Unfortunately, the out-of-the-box integrated graphics performance of my new laptop was less than stellar. My first task with the new laptop was to debug a rendering issue in the Linux port of Shadow of the Tomb Raider which turned out to be a bug in the game. In the process, I discovered that the performance of the game's built-in benchmark was almost half of Windows. We've had some performance issues with Mesa from time to time on some games but half seemed a bit extreme. Looking at system-level performance data with gputop revealed that GPU clock rate was unable to get above about 60-70% of the maximum in spite of the GPU being busy the whole time. Why? The GPU wasn't able to get enough power. Once I sorted out my power management problems, the benchmark went from about 50-60% the speed of Windows to more like 104% the speed of windows (yes, that's more than 100%).

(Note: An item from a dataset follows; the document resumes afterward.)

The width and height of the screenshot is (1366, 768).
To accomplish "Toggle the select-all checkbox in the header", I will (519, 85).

This blog post is intended to serve as a bit of a guide to understanding memory throughput and power management issues and configuring your system properly to get the most out of your Intel integrated GPU. Not everything in this post will affect all laptops so you may have to do some experimentation with your system to see what does and does not matter. I also make no claim that this post is in any way complete; there are almost certainly other configuration issues of which I'm not aware or which I've forgotten.

Update your drivers

This should go without saying but if you want the best performance out of your hardware, running the latest drivers is always recommended. This is especially true for hardware that has just been released. Generally, for graphics, most of the big performance improvements are going to be in Mesa but your Linux kernel version can matter as well. In the case of Intel Ice Lake processors, some of the power management features aren't enabled until Linux 5.4.

I'm not going to give a complete guide to updating your drivers here. If you're running a distro like Arch, chances are that you're already running something fairly close to the latest available. If you're on Ubuntu, the padoka PPA provides versions of the userspace components (Mesa, X11, etc.) that are usually no more than about a week out-of-date but upgrading your kernel is more complicated. Other distros may have something similar but I'll leave as an exercise to the reader.

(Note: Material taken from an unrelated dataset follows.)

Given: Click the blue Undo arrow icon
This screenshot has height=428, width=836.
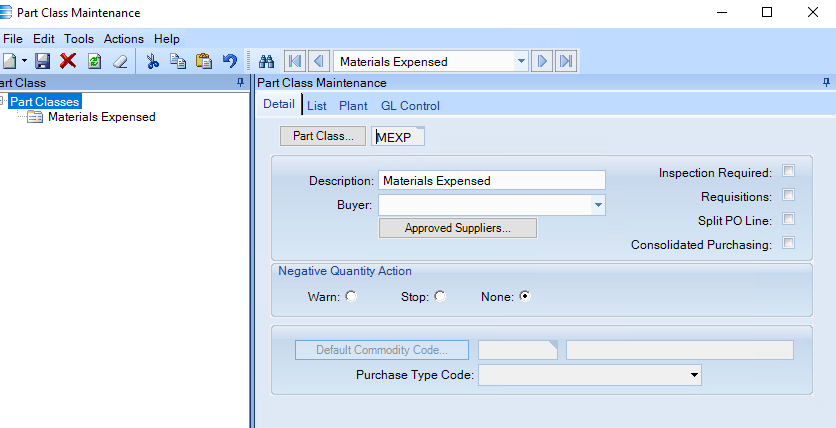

This doesn't mean that you need to be obsessive about updating kernels and drivers. If you're happy with the performance and stability of your system, go ahead and leave it alone. However, if you have brand new hardware and want to make sure you have new enough drivers, it may be worth attempting an update. Or, if you have the patience, you can just wait 6 months for the next distro release cycle and hope to pick up with a distro update.

Make sure you have dual-channel RAM

One of the big bottleneck points in 3D rendering applications is memory bandwidth. Most standard monitors run at a resolution of 1920x1080 and a refresh rate of 60 Hz. A 1920x1080 RGBA (32bpp) image is just shy of 8 MiB in size and, if the GPU is rendering at 60 FPS, that adds up to about 474 MiB/s of memory bandwidth to write out the image every frame. If you're running a 4K monitor, multiply by 4 and you get about 1.8 GiB/s. Those numbers are only for the final color image, assume we write every pixel of the image exactly once, and don't take into account any other memory access. Even in a simple 3D scene, there are other images than just the color image being written such as depth buffers or auxiliary gbuffers, each pixel typically gets written more than once depending on app over-draw, and shading typically involves reading from uniform buffers and textures. Modern 3D applications typically also have things such as depth pre-passes, lighting passes, and post-processing filters for depth-of-field and/or motion blur. The result of this is that actual memory bandwidth for rendering a 3D scene can be 10-100x the bandwidth required to simply write the color image.

Because of the incredible amount of bandwidth required for 3D rendering, discrete GPUs use memories which are optimized for bandwidth above all else. These go by different names such as GDDR6 or HBM2 (current as of the writing of this post) but they all use extremely wide buses and access many bits of memory in parallel to get the highest throughput they can. CPU memory, on the other hand, is typically DDR4 (current as of the writing of this post) which runs on a narrower 64-bit bus and so the over-all maximum memory bandwidth is lower. However, as with anything in engineering, there is a trade-off being made here. While narrower buses have lower over-all throughput, they are much better at random access which is necessary for good CPU memory performance when crawling complex data structures and doing other normal CPU tasks. When 3D rendering, on the other hand, the vast majority of your memory bandwidth is consumed in reading/writing large contiguous blocks of memory and so the trade-off falls in favor of wider buses.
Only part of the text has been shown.